I need a bit of help to build a split series visualization.

I have an time-series index containing temperature and humidity in different locations. Here is a sample entry:

{
    "@timestamp": "2019-02-04T00:00:00",
    "location": "Rome",
    "temperature": 26,
    "humidity": 43
}

I want to build a line chart that displays for a time range a graph of humidity over time for each of top 5 hottest locations (so practically get max temperature for all locations in the time range and get top 5). Is this achievable in Kibana?

Thank you.

I think so. Which visual builder are you using?

If it's a line chart ->

metric: max or average humidity, whichever you're looking for
Terms aggregation => temperature ordered by custom metric (avg temperature) => date histogram

Hi Jon,

Thanks for the answer.

I'm using Kibana and it's a line chart indeed. What you are describing is almost what I was able to come up with myself and that is:

  • Metric: average "humidity"
  • Buckets:
    1. Split Series: Terms aggregation on "location" order by custom metric = max "temperature"
    2. X-Axis: Date histogram on "@timestamp"

Unfortunately this doesn't produce the expected line chart because the data from the index is in multiple shards. In the mapping phase of the request each shard returns its own top 5 (which doesn't necessarily contain entries for the final top 5) and in the reduce phase the data from all shards is put together, the top 5 is identified but not all historical data for each of the top 5 locations is available.

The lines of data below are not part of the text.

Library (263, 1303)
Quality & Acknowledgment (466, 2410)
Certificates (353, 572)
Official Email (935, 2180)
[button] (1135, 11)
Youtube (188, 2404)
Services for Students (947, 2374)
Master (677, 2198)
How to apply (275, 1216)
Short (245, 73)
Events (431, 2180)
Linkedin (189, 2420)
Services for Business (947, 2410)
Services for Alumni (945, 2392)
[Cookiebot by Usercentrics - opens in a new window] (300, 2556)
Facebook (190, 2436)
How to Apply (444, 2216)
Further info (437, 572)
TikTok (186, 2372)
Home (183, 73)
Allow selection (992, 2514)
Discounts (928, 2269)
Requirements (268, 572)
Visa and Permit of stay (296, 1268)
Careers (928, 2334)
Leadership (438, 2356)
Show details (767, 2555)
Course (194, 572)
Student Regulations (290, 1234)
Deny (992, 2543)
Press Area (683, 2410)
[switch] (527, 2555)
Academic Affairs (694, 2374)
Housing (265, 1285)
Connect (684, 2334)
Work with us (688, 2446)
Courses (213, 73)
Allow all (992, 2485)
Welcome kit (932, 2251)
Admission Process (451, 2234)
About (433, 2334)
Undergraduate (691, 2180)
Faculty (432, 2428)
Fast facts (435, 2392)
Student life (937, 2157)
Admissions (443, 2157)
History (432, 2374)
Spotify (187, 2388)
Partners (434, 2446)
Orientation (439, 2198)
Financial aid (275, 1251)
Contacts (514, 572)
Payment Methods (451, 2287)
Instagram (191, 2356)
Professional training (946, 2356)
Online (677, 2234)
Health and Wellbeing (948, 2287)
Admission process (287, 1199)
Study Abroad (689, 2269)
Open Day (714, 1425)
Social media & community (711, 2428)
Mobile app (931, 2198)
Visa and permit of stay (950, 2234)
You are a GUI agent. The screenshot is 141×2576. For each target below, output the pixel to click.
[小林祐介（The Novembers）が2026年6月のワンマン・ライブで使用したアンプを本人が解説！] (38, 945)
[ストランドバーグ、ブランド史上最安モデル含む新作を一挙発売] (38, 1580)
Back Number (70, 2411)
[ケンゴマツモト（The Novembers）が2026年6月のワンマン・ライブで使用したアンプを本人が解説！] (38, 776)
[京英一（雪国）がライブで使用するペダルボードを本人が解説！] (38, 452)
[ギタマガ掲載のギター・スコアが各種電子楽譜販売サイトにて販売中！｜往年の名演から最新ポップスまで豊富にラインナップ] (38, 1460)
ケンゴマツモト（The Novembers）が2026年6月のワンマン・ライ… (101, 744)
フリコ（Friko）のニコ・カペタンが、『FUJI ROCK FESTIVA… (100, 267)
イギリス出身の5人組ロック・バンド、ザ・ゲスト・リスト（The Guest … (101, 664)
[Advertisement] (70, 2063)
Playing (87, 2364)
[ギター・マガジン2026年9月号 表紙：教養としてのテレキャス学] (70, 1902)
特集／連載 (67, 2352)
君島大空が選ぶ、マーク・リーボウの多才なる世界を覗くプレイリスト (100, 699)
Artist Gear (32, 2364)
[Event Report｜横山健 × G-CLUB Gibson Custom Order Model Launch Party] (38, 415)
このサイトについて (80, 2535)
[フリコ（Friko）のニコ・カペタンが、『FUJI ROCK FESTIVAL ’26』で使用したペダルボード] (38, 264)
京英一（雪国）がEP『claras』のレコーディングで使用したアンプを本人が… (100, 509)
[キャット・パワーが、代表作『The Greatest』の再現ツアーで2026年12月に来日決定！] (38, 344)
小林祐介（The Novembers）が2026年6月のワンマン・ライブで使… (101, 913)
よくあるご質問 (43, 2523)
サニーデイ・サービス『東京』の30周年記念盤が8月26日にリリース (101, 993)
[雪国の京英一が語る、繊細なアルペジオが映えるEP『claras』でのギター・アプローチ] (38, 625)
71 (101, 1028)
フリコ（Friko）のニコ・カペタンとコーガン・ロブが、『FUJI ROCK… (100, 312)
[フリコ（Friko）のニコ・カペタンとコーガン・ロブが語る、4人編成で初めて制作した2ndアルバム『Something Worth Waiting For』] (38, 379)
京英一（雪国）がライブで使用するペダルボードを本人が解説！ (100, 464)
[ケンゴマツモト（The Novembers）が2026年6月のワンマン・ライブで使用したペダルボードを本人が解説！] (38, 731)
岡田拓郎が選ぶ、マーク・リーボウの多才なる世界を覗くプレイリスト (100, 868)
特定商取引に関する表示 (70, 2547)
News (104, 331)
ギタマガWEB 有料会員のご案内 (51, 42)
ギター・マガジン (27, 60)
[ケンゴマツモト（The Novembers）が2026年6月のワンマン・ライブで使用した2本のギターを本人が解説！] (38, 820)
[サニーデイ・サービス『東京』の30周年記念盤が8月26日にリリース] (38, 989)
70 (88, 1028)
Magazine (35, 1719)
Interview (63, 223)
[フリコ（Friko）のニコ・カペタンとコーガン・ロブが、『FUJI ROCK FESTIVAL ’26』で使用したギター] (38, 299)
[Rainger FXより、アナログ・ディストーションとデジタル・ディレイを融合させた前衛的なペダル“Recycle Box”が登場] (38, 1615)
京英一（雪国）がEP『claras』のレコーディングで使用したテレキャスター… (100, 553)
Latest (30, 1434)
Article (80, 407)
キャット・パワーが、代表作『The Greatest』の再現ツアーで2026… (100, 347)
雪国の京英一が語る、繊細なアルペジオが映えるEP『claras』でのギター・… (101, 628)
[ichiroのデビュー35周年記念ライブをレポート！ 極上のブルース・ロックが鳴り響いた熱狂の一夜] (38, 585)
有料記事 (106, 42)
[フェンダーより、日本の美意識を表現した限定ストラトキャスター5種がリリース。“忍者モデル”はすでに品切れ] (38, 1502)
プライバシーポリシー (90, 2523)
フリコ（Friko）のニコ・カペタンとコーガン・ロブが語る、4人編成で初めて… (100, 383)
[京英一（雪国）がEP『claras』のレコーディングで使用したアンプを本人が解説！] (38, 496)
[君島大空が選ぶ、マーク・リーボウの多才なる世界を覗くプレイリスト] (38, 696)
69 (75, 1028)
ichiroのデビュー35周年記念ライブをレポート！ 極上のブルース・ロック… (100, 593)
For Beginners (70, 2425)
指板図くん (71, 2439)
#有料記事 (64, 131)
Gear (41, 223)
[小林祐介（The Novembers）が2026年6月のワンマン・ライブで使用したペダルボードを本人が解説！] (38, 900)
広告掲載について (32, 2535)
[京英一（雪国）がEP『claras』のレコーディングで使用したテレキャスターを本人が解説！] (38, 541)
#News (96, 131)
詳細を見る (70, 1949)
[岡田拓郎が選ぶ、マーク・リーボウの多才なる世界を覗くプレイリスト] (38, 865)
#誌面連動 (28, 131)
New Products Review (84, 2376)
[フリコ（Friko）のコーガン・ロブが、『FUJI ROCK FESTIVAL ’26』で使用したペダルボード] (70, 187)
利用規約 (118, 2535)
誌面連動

Hopefully there is another solution for this.

Thanks.

Hmm, that's a tough one. Is bumping the shard_size an option? https://www.elastic.co/guide/en/elasticsearch/reference/current/search-aggregations-bucket-terms-aggregation.html#_shard_size_3

image

This works indeed but with the expected drawback: it takes much longer to produce a result since it needs to bring everything from each shard to the coordinating node. And in production might actually cause the whole system to fail due to memory pressure.

Also, if I set a lower value I won't be guaranteed to get the historical value for all top N.

But this is a great trick, thanks for pointing it out.

This topic was automatically closed 28 days after the last reply. New replies are no longer allowed.